Opipramol (Insidon, Pramolan, Ensidon, Oprimol) is an antidepressant and anxiolytic used in Germany and other European countries. Although it is a member of the tricyclic antidepressants, opipramol's primary mechanism of action is much different in comparison, it doesn’t represent a tricyclic antidepressant drug as it does not inhibit the neuronal uptake of norepinephrine and/or serotonin. Opipramol also acts as a low to moderate affinity antagonist for the D2, 5-HT2, H1, H2, and muscarinic acetylcholine receptors. H1 and H2 receptor antagonism account for its antihistamine effects, and muscarinic acetylcholine receptor antagonism is responsible for its anticholinergic properties. Opipramol was developed by Schindler and Blattner in 1961. Opipramol is typically used in the treatment of generalized anxiety disorder (GAD) and somatoform disorders. Its anxiolysis becomes prominent after only one to two weeks of chronic administration. Upon first commencing treatment, opipramol is rather sedating in nature due to its antihistamine properties, but this effect becomes less prominent with time. The therapy with Opipramol indicates an additional therapy with neuroleptics, hypnotics and tranquilizers (e.g. Barbiturates, Benzodiazepines). Therefore, it should be noted that some specific reactions, particularly CNS depressant effects could be intensified and an intensification of common side effects may occur. If necessary the dosage may be reduced. Co-administration with alcohol can cause stupor. MAO Inhibitors should be discontinued at least 14 days before the treatment with Opipramol. Concomitant use of Opipramol with β-blockers, antiarrhythmics (of class 1c), as well as drugs from tricyclic antidepressant group and preparations which influence the microsomal enzyme system, can lead to change in plasma concentration of these drugs. Co-administration of neuroleptics (example- haloperidol, risperidone) can increase the plasma concentration.

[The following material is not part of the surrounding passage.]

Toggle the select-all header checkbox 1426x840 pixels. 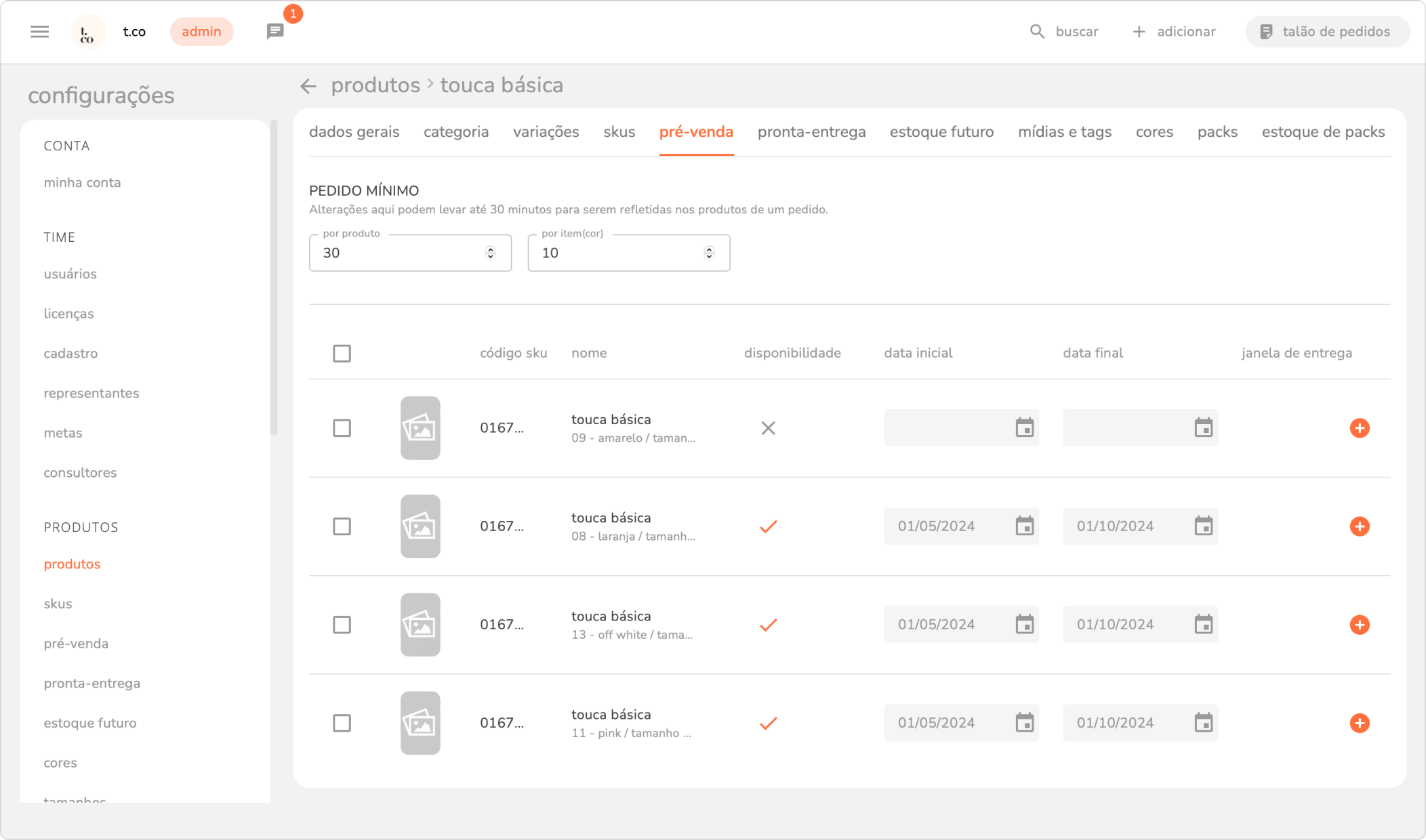(342, 354)
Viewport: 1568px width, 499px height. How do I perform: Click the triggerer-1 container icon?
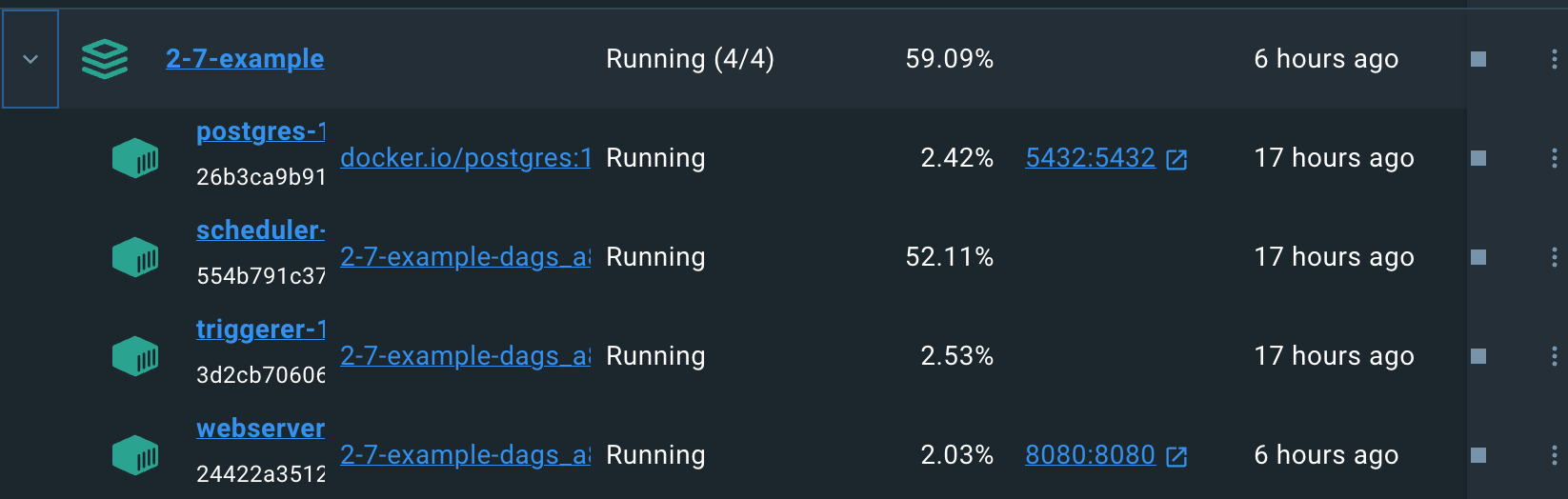click(x=135, y=356)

Cinnarizine is a piperazine derivative with antihistaminic, antiserotonergic, antidopaminergic, and calcium channel-blocking activities. It inhibits calcium translocation across the vestibular sensory cells in the ampullae and maintains endolymph flow by preventing constriction of the stria vascularis. It is currently used for the treatment of nausea, vomiting, and vertigo caused by Meniere’s disease and other vestibular disorders. Cinnarizine is also used for prevention and treatment of motion sickness. Chronic use of cinnarizine may induce extrapyramidal symptoms.